A peace pact to end more than two years of civil war in oil-producing South Sudan is in jeopardy as one faction of the armed opposition moves to replace Vice President Riek Machar.
A delegation representing Machar in the capital, Juba, say they’re replacing him with Mining Minister Taban Deng Gai, citing loss of contact with the former rebel leader after recent violence. Machar is in hiding in the aftermath of five days of fighting in the city that started July 7 between forces loyal to him and President Salva Kiir and left at least 270 people dead, throwing their power-sharing agreement into turmoil.
“It is obvious that Riek is more popular than Taban, so the prevailing agreement is unlikely to succeed without his participation,” said Augustino Ting Mayai, research director at the Sudd Institute, a Juba-based group. This “impacts negatively on the recently formed government, as well as the security of the nation.

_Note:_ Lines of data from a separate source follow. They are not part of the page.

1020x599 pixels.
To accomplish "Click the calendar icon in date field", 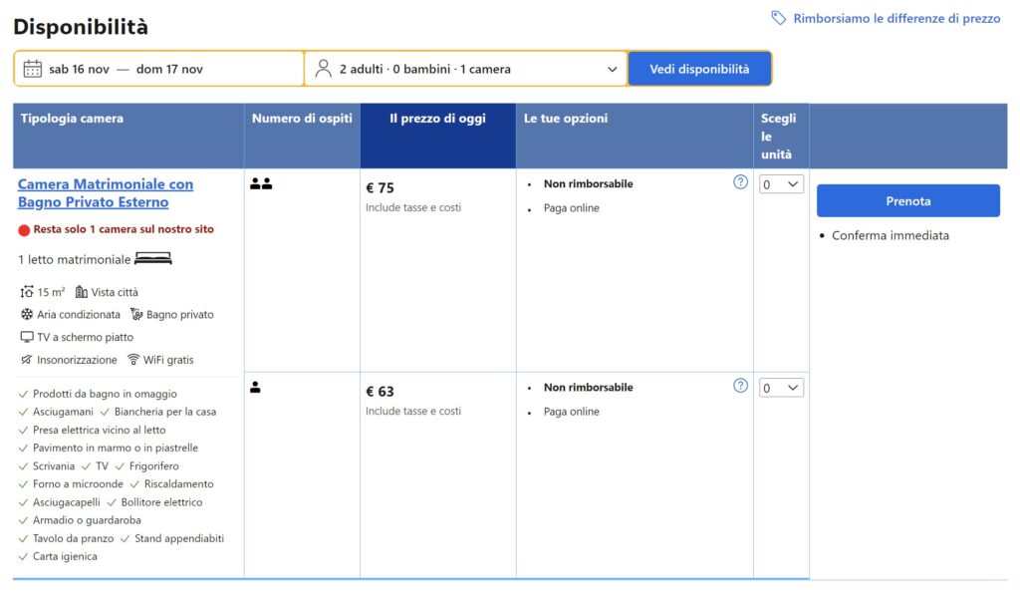I will (33, 69).
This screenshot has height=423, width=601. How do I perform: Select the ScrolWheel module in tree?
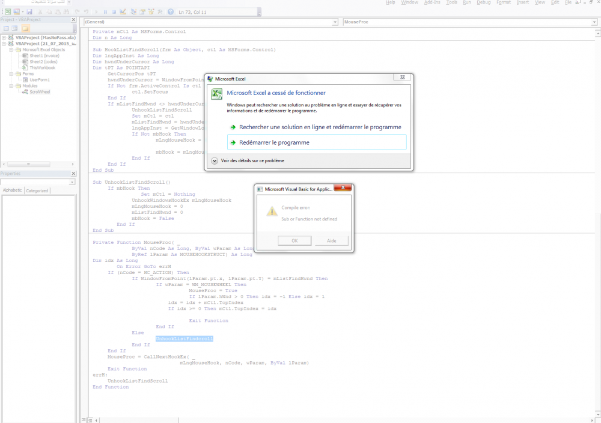[x=39, y=92]
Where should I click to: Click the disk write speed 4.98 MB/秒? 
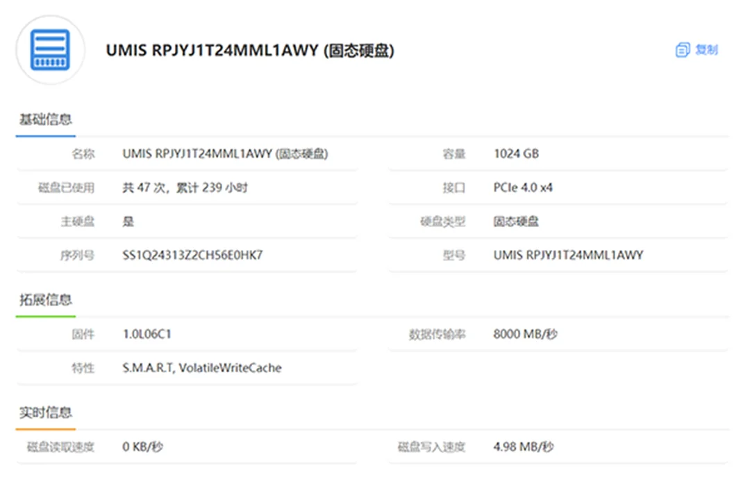(x=523, y=447)
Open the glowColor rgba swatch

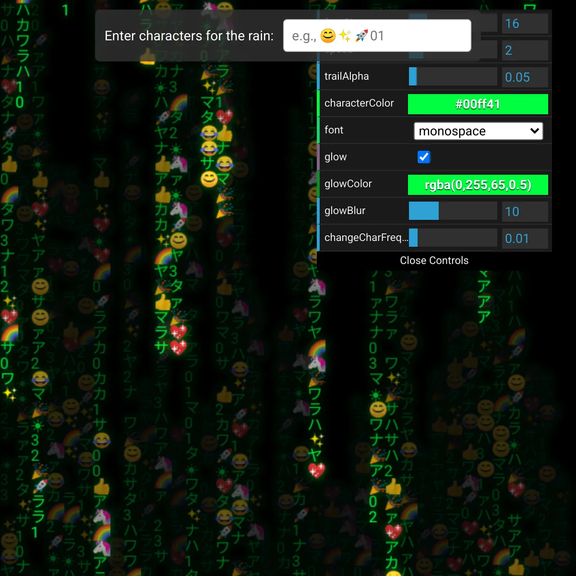(x=478, y=185)
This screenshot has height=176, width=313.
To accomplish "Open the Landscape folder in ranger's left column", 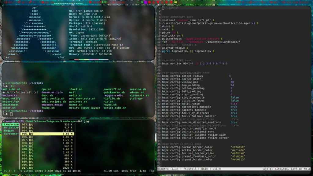I will (x=11, y=125).
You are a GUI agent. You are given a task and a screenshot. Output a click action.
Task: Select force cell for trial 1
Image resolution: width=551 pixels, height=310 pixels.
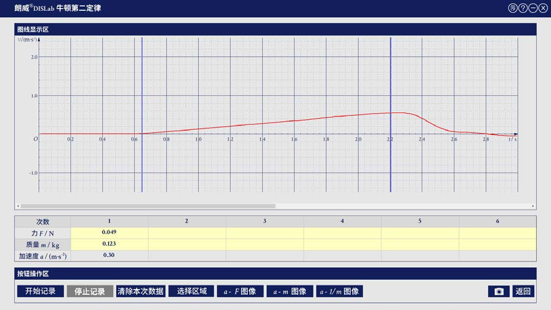109,233
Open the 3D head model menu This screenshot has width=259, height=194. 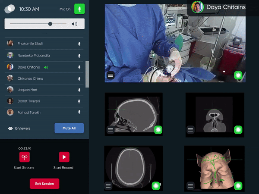pos(190,186)
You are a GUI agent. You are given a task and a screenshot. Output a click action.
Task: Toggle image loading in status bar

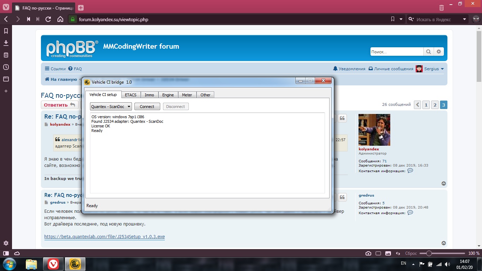388,253
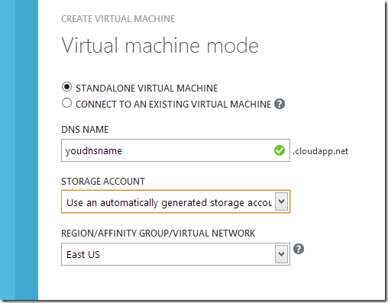Choose Connect to an Existing Virtual Machine radio

pyautogui.click(x=66, y=103)
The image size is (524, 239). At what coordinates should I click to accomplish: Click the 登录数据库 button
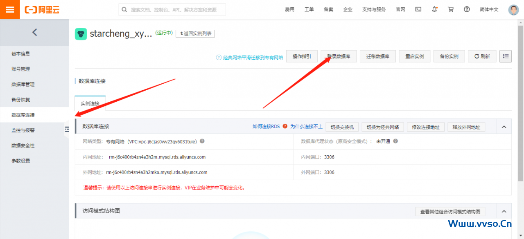339,56

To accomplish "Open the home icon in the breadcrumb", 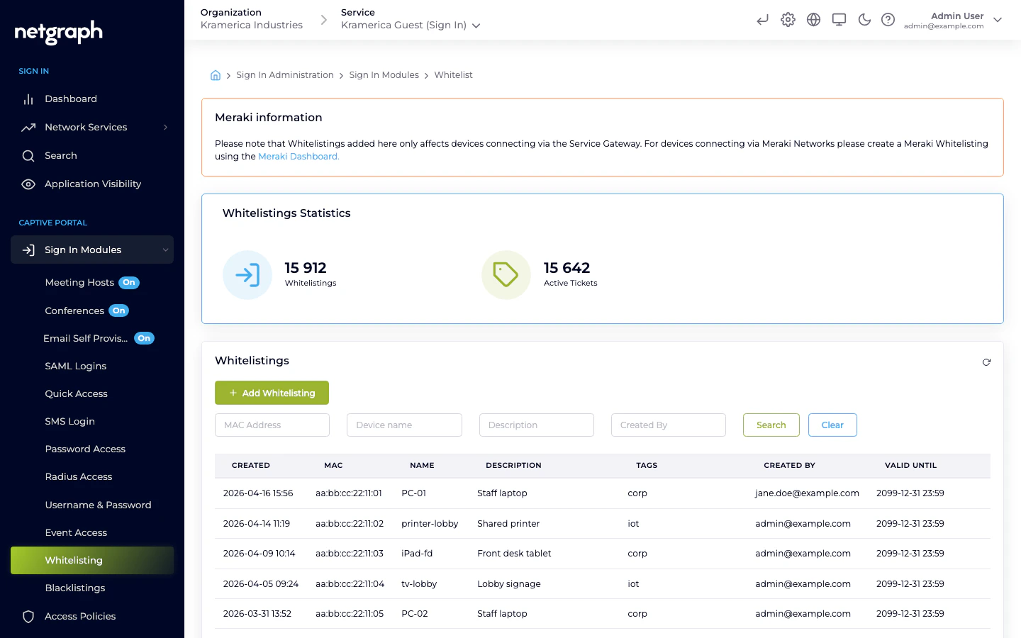I will click(x=216, y=74).
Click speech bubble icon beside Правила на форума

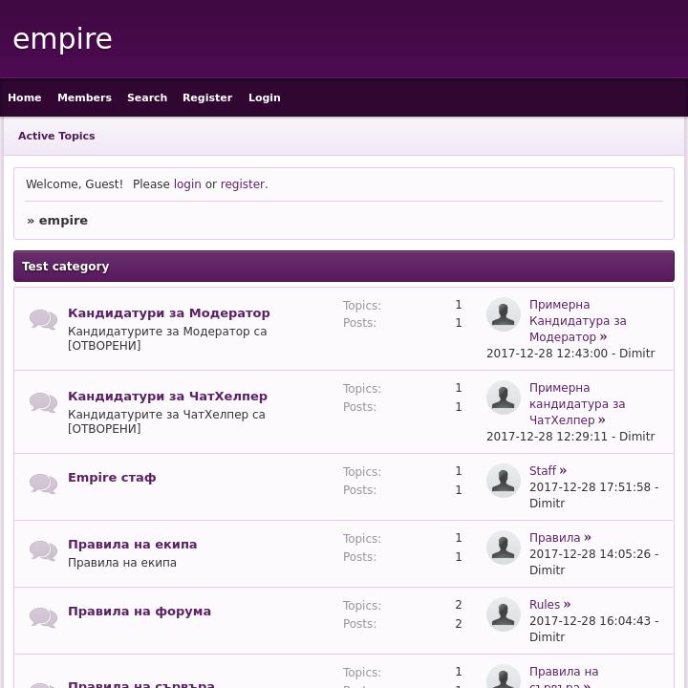point(43,617)
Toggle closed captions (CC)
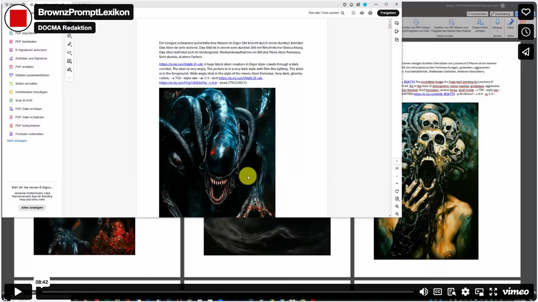The image size is (538, 302). pos(438,292)
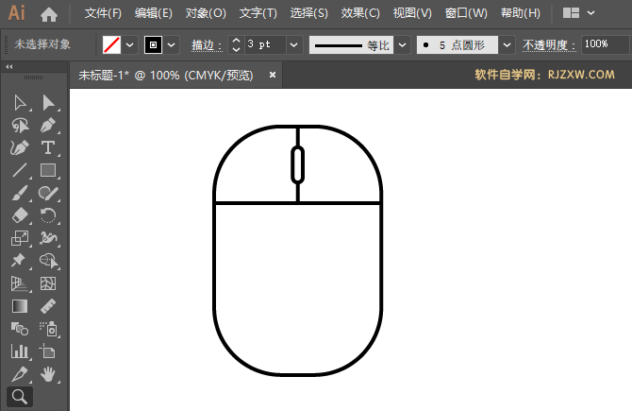632x411 pixels.
Task: Click the stroke color swatch
Action: [x=153, y=44]
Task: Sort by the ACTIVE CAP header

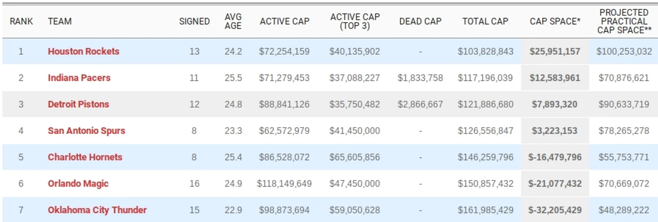Action: [x=284, y=21]
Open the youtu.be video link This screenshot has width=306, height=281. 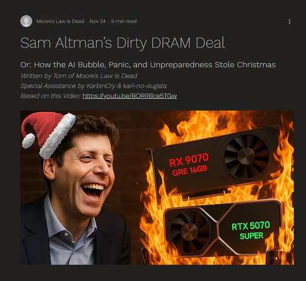[x=129, y=96]
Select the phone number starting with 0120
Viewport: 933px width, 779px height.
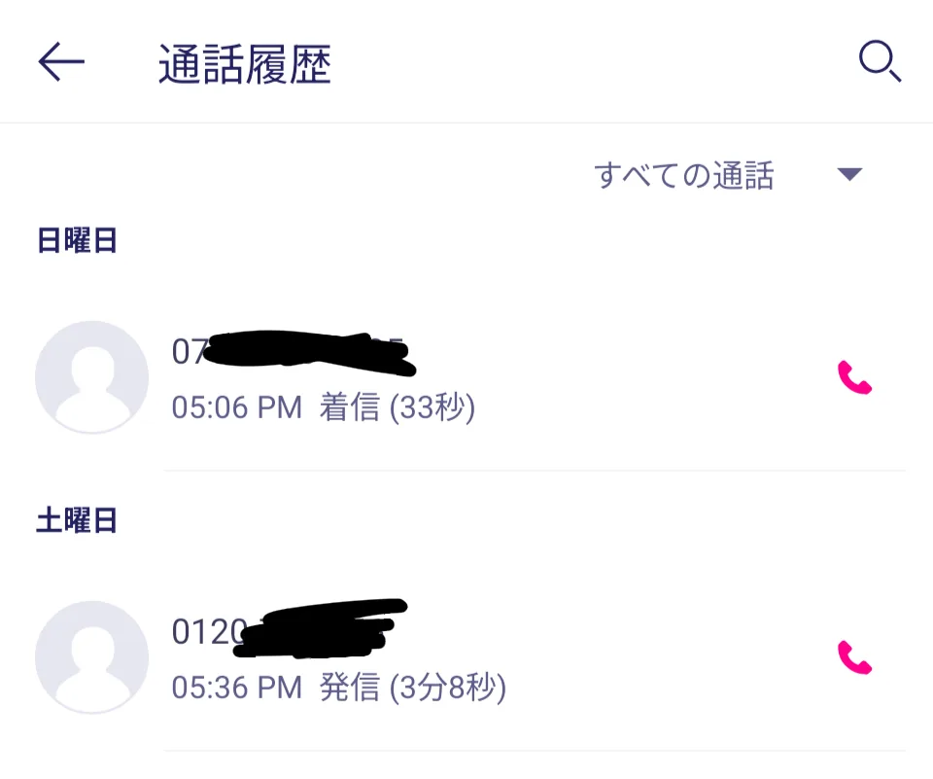[x=290, y=630]
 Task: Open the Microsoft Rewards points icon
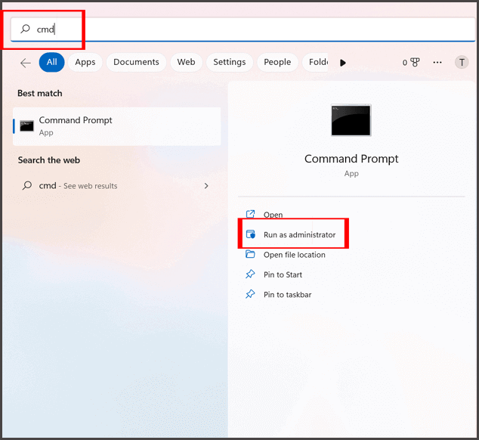(411, 63)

Basically, without Riek little stability may be realized in South Sudan.”
Machar and Kiir formed a transitional government in late April, seeking to end a conflict that’s claimed tens of thousands of lives. South Sudan, which has sub-Saharan Africa’s third-biggest crude reserves, is producing as little as 120,000 barrels a day because of the war that began in December 2013.
James Gatdet Dak, a Machar representative in neighboring Kenya, has said the former rebel chief will come back once a regional force is deployed to keep the peace in the capital, a step rejected by the country’s Defense Ministry. Dak, who wouldn’t disclose Machar’s location, has described any attempt to replace the vice president as “illegal and unrealistic.”
The delegation in Juba officially submitted Gai’s name to Kiir’s office at 11 a.m. Monday and expects a response soon, William Ezekiel, a spokesman for the group, said by phone from the city. Information Minister Michael Makuei Lueth earlier said the government would have no objection to Gai being chosen.